*Exercise brief*
Go through the data and retrieve each line that includes the string "Open".

*Raw data*

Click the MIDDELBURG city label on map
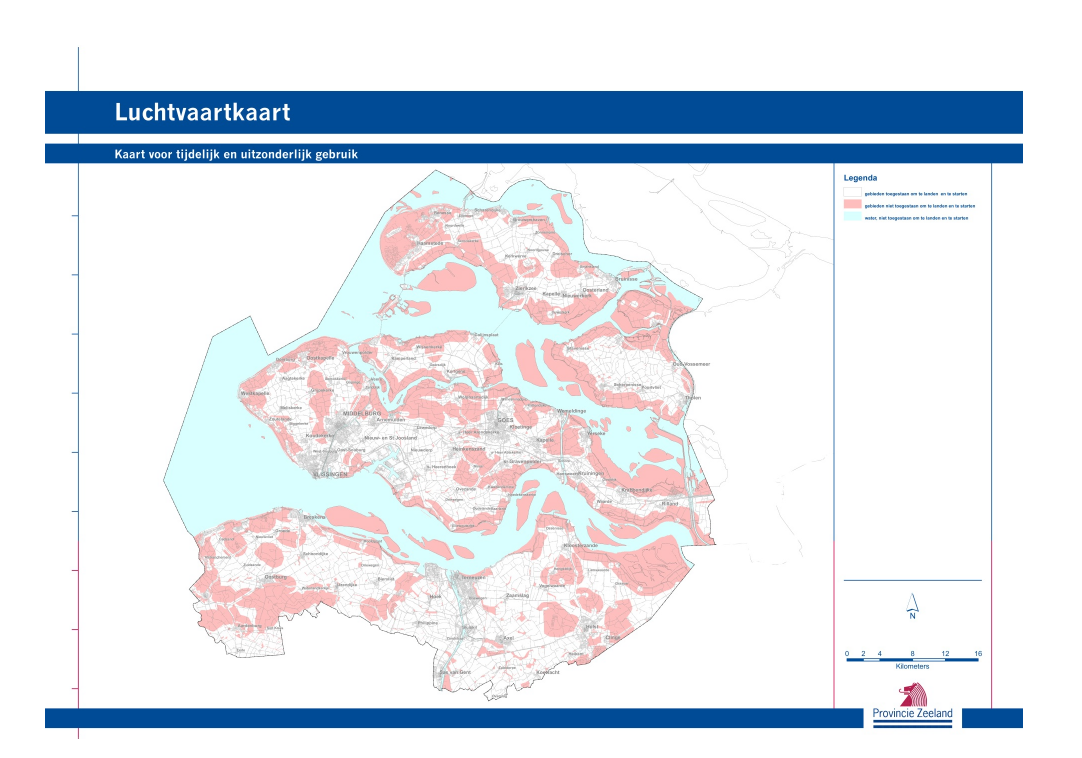Viewport: 1082px width, 758px height. [362, 412]
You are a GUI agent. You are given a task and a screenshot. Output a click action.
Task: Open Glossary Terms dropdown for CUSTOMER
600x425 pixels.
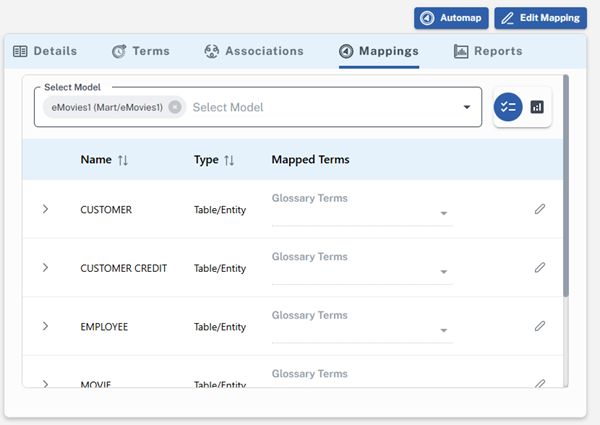point(443,214)
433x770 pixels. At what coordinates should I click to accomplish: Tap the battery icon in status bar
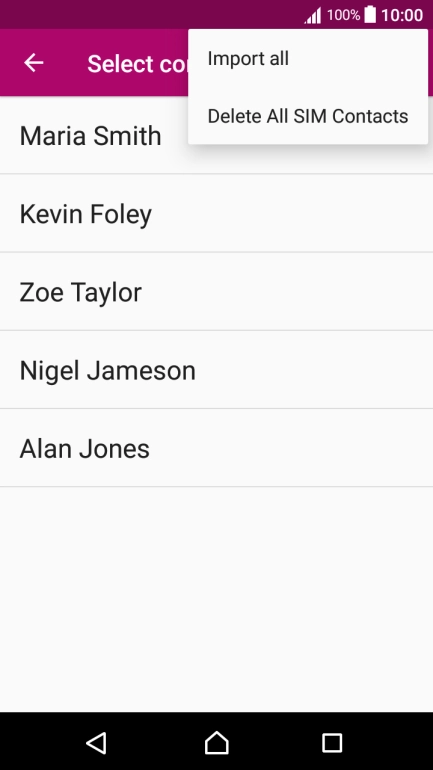tap(370, 14)
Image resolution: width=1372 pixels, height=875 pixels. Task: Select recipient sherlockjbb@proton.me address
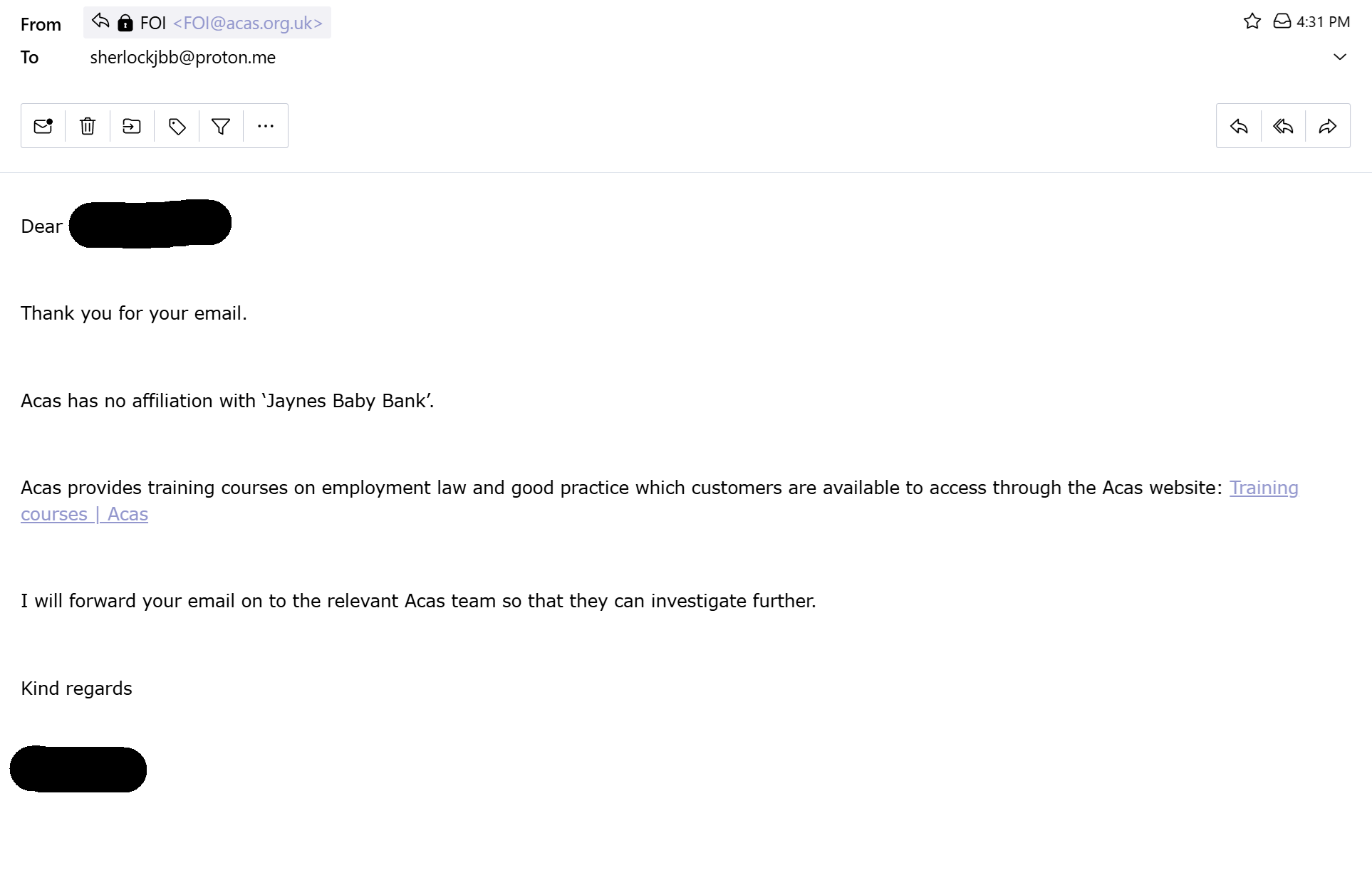[182, 58]
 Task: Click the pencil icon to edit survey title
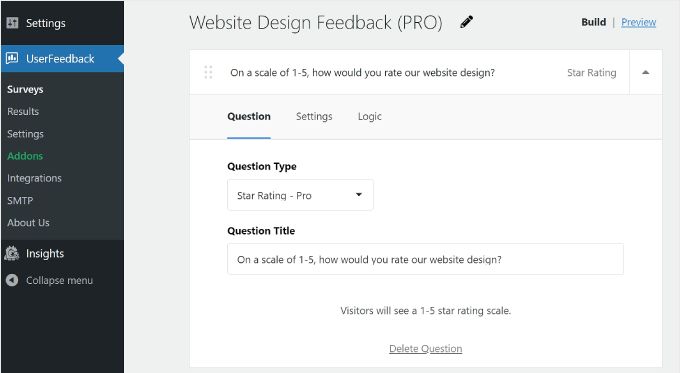(467, 22)
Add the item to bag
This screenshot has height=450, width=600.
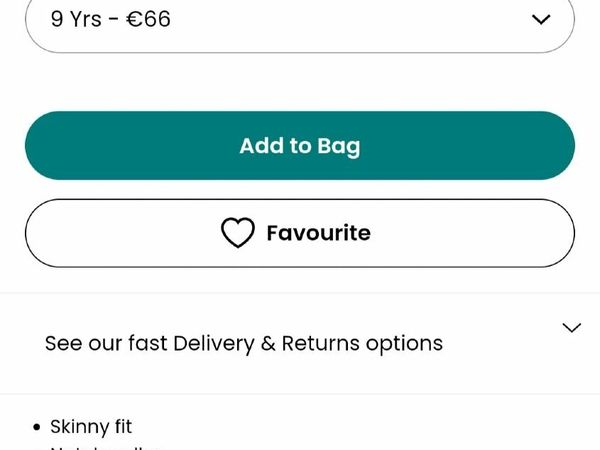tap(300, 145)
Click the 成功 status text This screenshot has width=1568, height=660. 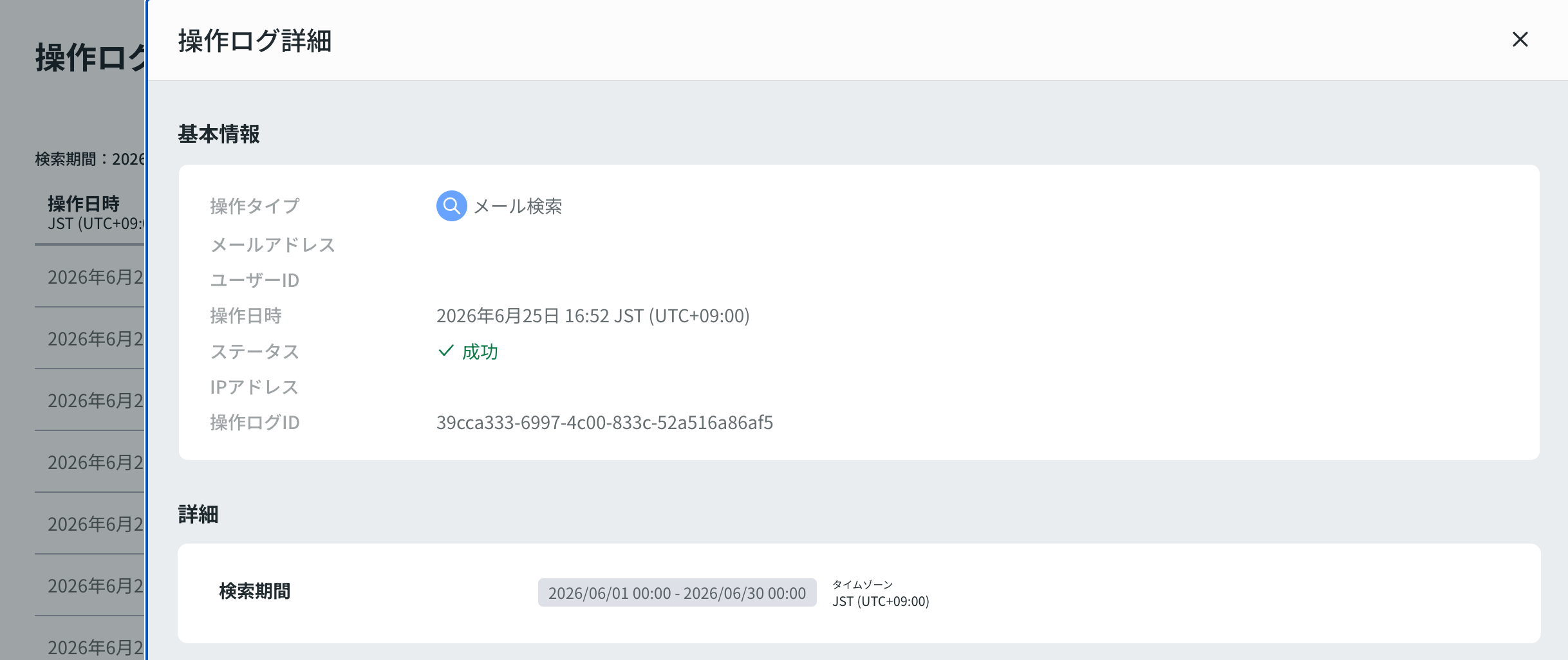[x=480, y=352]
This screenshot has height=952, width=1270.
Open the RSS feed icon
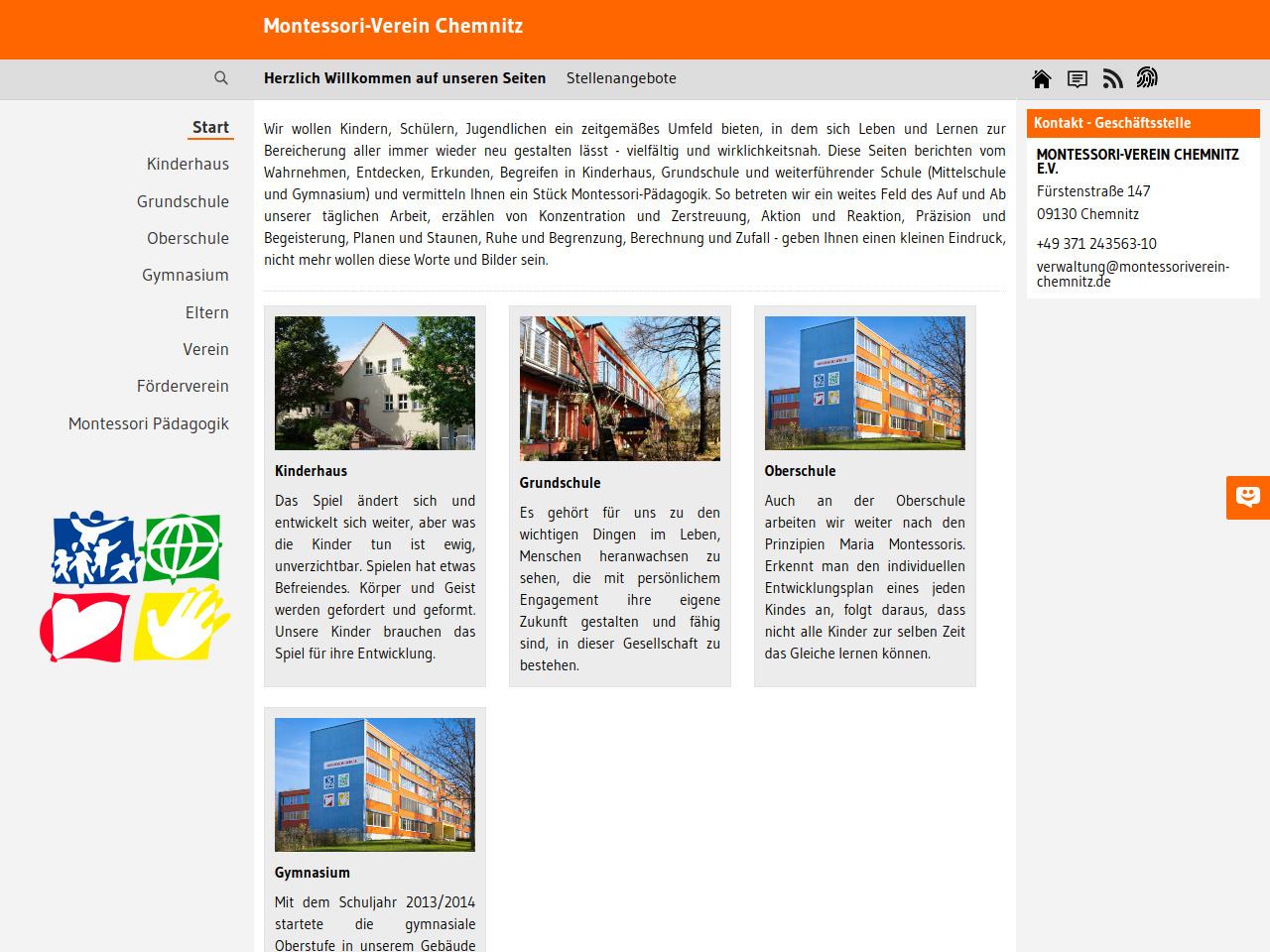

*Answer to this problem*
Task: Open Glossary Terms dropdown for CUSTOMER
Open the RSS feed icon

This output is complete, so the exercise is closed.